Arkadiusz Milik strzelił gola w Serie A

    Arkadiusz Milik strzelił gola w Serie A

    Dmytro Larin / Shutterstock.com

    W spotkaniu pomiędzy Napoli a Chievo Verona jedną z bramek zdobył Arkadiusz Milik. Jego drużyna wygrała ligowe spotkanie 2:1.

    Polak pojawił się na boisku w drugiej części gry. To druga bramka reprezentanta Polski w Serie A w tym sezonie.

    Było nerwowo

    Napoli nadal rywalizuje z Juventusem o mistrzostwo Włoch.
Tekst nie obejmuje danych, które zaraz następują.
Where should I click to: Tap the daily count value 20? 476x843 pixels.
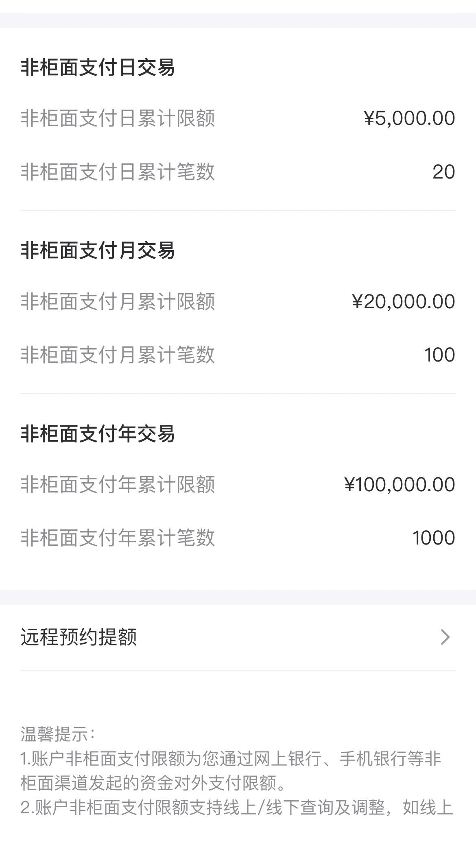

Aby osiągnąć tytuł, piłkarze z Neapolu nie mają już praktycznie żadnego marginesu błędu. Dzisiejszy mecz z Chievo miał być dla podopiecznych Maurizio Sarriego spacerkiem. Do przerwy jednak goli nie zobaczyliśmy. Tuż po przerwie sędzia spotkania podyktował rzut karny dla gospodarzy. Jedenastki nie wykorzystał jednak Dries Mertens. W 64. minucie meczu Milik zmienił schodzącego z boiska Marka Hamsika, kilka minut później na boisko wszedł inny reprezentant Polski, Piotr Zieliński. Niespodziewanie to goście w 73. minucie meczu wyszli na prowadzenie. Strzelcem zaskakującej bramki był kolejny Polak występujący w tym meczu, Mariusz Stępiński.

    Szczęśliwa końcówka

    Przegrana oznaczałaby wypisanie się przez Napoli z walki o Scudetto. Strata do Juventusu byłaby już zbyt duża. Napoli do końca spotkania walczyło o gole i na minutę przed końcem podstawowego czasu gry Arkadiusz Milik wpakował piłkę do siatki. Na stadionie wróciła wśród kibiców wiara w pozytywny rezultat. W 93. minucie walka do końca się opłaciła. Gospodarze po raz kolejny przeprowadzili składną akcję, którą wykończył Amadou Diawara. Neapolitańczycy nadal mogą marzyć o mistrzostwie, mają przed sobą jeszcze między innymi bezpośredni mecz ze Starą Damą. Już za tydzień czeka ich jednak inny trudny wyjazd na mecz z Milanem.

    Pierwszy gol po powrocie

    Od momentu powrotu po kontuzji więzadeł Milik nie miał zbyt wielu szans na zdobycie bramki. Dzisiejszy gol jest pierwszym dla piłkarza od września. Wtedy to strzelił on bramkę w barwach Napoli w meczu przeciwko Szachtarowi w Lidze Mistrzów, a także pokonał bramkarza w meczu eliminacji do mistrzostw świata, kiedy to Polska pokonała 3:0 Kazachstan. Jak widać, Polak nie stracił instynktu strzeleckiego. Do końca sezonu we Włoszech pozostało jeszcze kilka kolejek, następnie na Milika czeka wyjazd na mundial wraz z reprezentacją Polski. Piłkarz jest obok Roberta Lewandowskiego pewniakiem do powołania na czerwcowe mistrzostwa świata, które odbędą się w Rosji. Jeśli zawodnik przez najbliższe miesiące będzie grał wystarczająco dużo, stanie się ważnym punktem w drużynie Adama Nawałki.